- EXERCISE PROMPT -
Your output should be the complete listing, word for word, with no pictures in it.

- DATA PROVIDED -

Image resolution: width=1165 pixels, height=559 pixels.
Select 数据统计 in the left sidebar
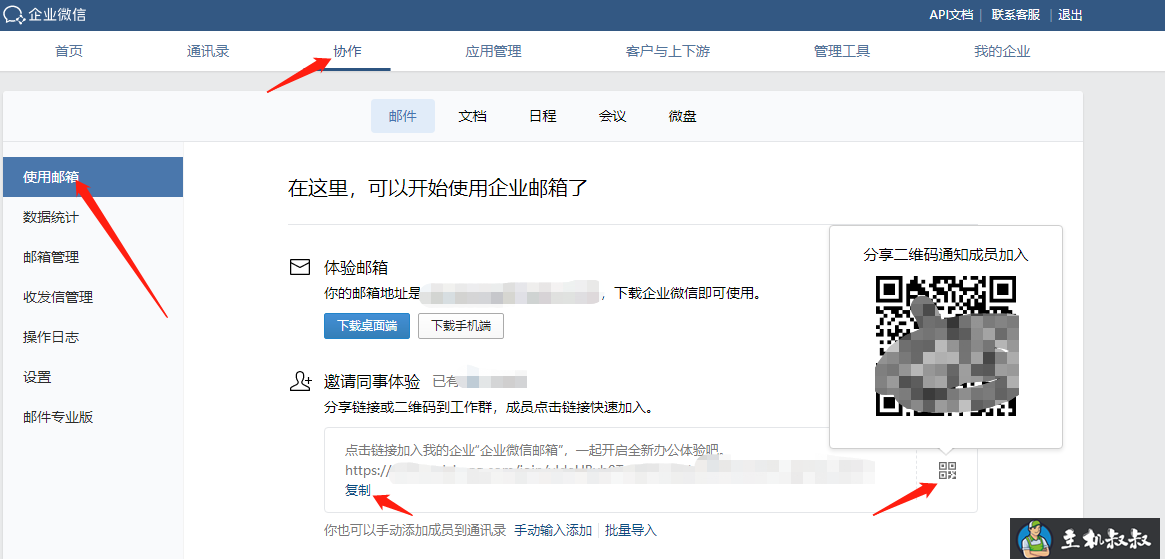(x=51, y=217)
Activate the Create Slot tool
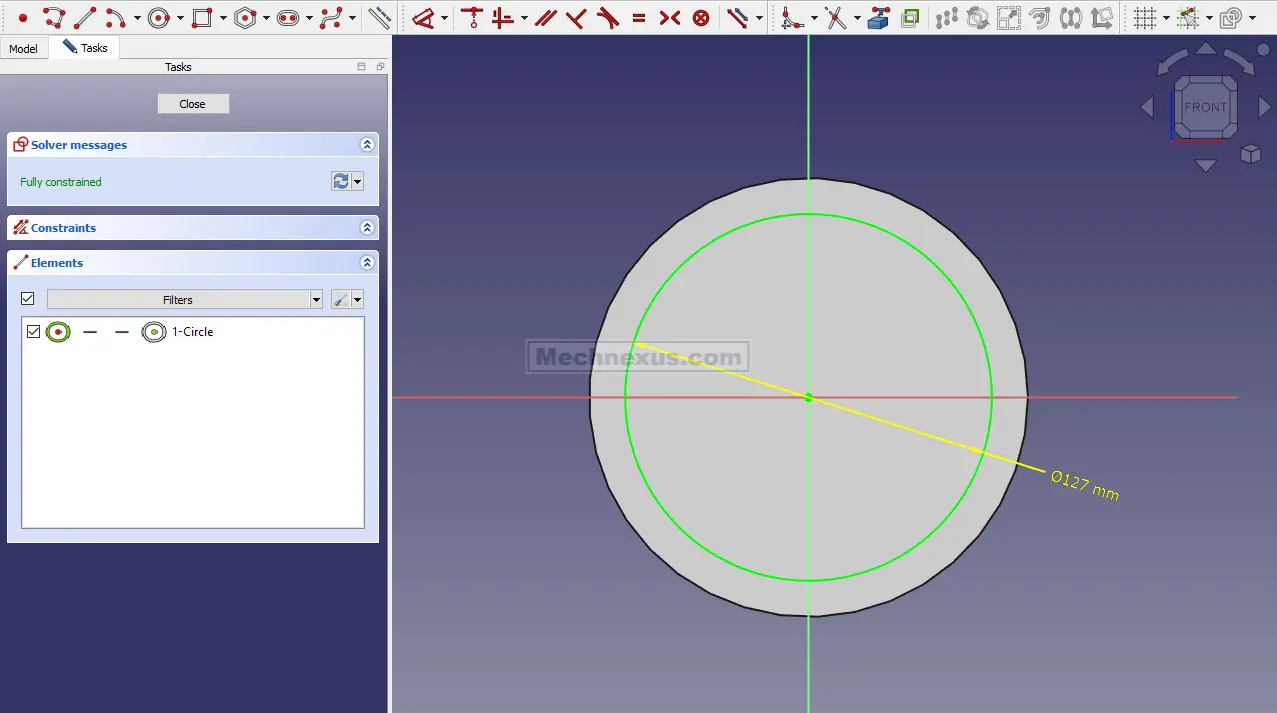1277x713 pixels. click(x=288, y=18)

- SOLUTION -
Image resolution: width=1165 pixels, height=559 pixels.
Select 数据统计 in the left sidebar
(x=51, y=217)
Activate the Create Slot tool
1277x713 pixels. click(x=288, y=18)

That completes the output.